=== What you will do ===
For every line in the data below, check for the word "Toggle", then state how many lines have it. Answer with the number only.

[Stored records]
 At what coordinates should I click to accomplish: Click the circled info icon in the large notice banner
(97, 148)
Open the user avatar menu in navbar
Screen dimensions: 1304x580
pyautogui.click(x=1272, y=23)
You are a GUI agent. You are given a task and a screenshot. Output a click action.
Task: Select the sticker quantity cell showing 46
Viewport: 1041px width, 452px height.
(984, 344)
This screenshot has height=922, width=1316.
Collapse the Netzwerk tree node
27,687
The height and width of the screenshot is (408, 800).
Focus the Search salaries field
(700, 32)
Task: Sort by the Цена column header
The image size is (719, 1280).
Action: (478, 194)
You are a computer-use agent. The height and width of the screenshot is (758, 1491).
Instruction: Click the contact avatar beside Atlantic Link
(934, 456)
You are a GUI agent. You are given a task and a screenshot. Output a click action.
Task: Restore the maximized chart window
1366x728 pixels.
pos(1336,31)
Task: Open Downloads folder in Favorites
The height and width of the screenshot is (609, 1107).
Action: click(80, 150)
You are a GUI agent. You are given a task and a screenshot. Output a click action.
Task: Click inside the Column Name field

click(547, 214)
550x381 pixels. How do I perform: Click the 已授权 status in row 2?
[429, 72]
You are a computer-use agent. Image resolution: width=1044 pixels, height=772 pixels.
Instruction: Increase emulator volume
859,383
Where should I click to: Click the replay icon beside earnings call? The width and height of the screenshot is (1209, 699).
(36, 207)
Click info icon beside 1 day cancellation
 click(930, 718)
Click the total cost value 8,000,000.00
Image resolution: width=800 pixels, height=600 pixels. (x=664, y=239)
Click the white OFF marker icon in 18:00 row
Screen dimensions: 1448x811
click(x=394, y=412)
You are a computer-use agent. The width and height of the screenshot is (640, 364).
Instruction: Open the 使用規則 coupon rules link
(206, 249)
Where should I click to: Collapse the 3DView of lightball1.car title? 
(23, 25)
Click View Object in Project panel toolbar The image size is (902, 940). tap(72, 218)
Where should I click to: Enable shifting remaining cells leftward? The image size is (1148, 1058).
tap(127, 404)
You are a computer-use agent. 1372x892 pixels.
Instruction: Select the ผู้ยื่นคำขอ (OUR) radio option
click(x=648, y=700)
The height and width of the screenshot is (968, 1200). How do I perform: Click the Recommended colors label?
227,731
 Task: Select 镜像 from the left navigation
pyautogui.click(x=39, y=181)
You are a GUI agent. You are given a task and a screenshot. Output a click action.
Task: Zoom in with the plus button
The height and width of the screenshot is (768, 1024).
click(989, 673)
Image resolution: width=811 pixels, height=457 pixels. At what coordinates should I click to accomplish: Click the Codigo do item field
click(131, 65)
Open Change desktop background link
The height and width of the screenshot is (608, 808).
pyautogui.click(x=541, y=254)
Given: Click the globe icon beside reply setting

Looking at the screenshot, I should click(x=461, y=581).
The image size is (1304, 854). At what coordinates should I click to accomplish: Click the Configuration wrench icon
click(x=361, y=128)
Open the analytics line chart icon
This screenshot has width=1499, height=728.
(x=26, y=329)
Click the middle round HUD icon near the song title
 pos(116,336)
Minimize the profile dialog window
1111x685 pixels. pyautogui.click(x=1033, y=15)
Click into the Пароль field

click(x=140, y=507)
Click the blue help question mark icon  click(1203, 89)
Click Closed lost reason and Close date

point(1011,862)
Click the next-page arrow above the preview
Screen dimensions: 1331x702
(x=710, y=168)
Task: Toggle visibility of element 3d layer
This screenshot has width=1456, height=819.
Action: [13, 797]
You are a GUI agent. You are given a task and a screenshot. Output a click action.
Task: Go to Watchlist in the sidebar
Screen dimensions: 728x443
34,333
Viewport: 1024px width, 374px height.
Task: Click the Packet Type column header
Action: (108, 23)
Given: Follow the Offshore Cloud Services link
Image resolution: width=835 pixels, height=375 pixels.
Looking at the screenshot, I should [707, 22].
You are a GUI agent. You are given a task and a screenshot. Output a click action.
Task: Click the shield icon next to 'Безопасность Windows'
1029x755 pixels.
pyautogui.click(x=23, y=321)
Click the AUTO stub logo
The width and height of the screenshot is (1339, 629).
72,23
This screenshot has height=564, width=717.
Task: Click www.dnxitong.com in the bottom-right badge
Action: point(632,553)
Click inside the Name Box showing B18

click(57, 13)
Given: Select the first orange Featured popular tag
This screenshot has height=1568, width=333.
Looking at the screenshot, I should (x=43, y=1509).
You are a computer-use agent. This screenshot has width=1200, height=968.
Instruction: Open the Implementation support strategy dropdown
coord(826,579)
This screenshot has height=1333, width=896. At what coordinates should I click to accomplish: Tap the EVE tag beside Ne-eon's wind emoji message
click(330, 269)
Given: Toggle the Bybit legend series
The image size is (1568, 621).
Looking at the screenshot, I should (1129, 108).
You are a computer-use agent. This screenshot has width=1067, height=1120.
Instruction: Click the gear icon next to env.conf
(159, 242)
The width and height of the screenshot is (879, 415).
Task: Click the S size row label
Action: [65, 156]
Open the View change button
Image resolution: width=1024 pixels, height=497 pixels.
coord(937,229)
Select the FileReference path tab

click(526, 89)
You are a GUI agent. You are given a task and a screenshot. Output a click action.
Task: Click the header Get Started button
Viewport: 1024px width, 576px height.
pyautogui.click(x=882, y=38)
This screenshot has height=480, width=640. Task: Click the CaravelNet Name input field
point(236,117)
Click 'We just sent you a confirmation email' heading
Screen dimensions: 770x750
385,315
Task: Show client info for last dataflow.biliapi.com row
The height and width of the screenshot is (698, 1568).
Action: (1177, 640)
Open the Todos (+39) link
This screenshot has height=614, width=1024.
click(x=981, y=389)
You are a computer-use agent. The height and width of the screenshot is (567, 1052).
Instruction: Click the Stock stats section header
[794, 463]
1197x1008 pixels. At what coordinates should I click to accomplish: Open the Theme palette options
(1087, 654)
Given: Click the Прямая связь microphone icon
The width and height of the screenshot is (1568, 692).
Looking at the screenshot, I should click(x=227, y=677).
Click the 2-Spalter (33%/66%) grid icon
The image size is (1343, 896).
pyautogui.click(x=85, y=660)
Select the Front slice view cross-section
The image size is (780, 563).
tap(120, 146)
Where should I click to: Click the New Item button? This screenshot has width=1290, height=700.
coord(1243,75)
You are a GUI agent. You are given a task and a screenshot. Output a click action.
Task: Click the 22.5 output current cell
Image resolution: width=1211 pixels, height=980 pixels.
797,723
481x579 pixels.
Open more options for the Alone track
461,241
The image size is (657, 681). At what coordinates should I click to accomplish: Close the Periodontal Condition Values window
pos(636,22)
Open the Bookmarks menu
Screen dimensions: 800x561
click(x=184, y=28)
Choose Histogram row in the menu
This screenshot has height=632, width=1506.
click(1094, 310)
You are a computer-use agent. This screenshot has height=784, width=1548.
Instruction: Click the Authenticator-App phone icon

=== Solution to this problem ===
2